Największą popularnością w przypadku tankietek z II RP cieszą się niewątpliwie modele TKS i TK-3. Nic w tym dziwnego, stanowiły najliczniejsze warianty i wzięły udział w Wojnie Obronnej 1939 roku, odnosząc wówczas – mimo ostatecznej porażki polskiej armii – kilka sukcesów. Same podwozia tankietek TK dawały jednak spore pole do popisu inżynierom, wobec czego testowano różne rozwiązania z ich wykorzystaniem. Jednym z nich była „tankietka” TKD – uzbrojona w działo kal. 47 mm.

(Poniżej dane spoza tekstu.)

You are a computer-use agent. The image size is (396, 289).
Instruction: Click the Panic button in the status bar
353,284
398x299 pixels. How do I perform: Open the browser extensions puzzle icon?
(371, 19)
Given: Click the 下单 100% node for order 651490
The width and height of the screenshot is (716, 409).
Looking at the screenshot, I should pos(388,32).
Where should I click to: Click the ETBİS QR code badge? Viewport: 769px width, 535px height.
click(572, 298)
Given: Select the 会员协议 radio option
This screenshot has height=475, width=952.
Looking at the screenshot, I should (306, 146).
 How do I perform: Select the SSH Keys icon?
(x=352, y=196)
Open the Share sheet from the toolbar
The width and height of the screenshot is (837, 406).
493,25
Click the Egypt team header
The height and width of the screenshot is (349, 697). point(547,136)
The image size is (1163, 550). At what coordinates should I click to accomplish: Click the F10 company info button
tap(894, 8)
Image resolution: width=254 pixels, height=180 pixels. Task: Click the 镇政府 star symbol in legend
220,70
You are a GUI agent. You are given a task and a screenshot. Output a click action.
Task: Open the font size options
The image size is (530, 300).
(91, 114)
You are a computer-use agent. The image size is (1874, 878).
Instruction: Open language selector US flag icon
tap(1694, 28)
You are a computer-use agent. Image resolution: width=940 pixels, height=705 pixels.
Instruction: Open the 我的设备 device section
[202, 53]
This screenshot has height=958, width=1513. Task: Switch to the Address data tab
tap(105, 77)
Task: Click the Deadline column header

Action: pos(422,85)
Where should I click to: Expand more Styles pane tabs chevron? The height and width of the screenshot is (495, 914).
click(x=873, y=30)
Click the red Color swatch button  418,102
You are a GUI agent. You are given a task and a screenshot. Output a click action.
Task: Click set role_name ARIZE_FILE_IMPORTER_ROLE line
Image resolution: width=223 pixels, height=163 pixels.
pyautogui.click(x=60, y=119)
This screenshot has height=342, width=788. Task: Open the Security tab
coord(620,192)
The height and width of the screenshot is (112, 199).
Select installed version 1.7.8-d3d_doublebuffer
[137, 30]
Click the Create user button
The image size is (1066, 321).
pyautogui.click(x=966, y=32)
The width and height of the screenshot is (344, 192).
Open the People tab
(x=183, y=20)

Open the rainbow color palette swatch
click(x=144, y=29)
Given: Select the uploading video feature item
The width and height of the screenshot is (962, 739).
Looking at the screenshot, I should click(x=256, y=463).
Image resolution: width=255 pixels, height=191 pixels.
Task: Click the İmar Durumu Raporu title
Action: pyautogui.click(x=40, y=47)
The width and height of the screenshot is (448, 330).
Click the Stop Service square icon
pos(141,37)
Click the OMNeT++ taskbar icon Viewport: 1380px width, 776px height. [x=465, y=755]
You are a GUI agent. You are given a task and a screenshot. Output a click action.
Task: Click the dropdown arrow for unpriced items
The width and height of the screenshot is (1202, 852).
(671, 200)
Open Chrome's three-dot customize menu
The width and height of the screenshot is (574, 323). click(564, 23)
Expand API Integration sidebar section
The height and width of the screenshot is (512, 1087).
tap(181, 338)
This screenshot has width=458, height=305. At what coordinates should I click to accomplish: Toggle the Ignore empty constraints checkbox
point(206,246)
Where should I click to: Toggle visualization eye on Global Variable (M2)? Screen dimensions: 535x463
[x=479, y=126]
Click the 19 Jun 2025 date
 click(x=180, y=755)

Koncepcja inżyniera Łapuszewskiego
Sam projekt narodził się w 1932 roku za sprawą inżyniera J. Łapuszewskiego. Wzmocnił on podwozie TK i zamontował do niego szersze gąsienice, po czym do tak wzmocnionej tankietki wmontował działo kal. 47 mm „Pocisk” (w Wojsku Polskim określane jako prototypowa „47 mm armata wz. 25”). Załogę powstałego wozu stanowiło 2 pancerniaków, a jego cechę szczególną – oczywiście oprócz zamontowanego działa – stanowiła otwarta konstrukcja.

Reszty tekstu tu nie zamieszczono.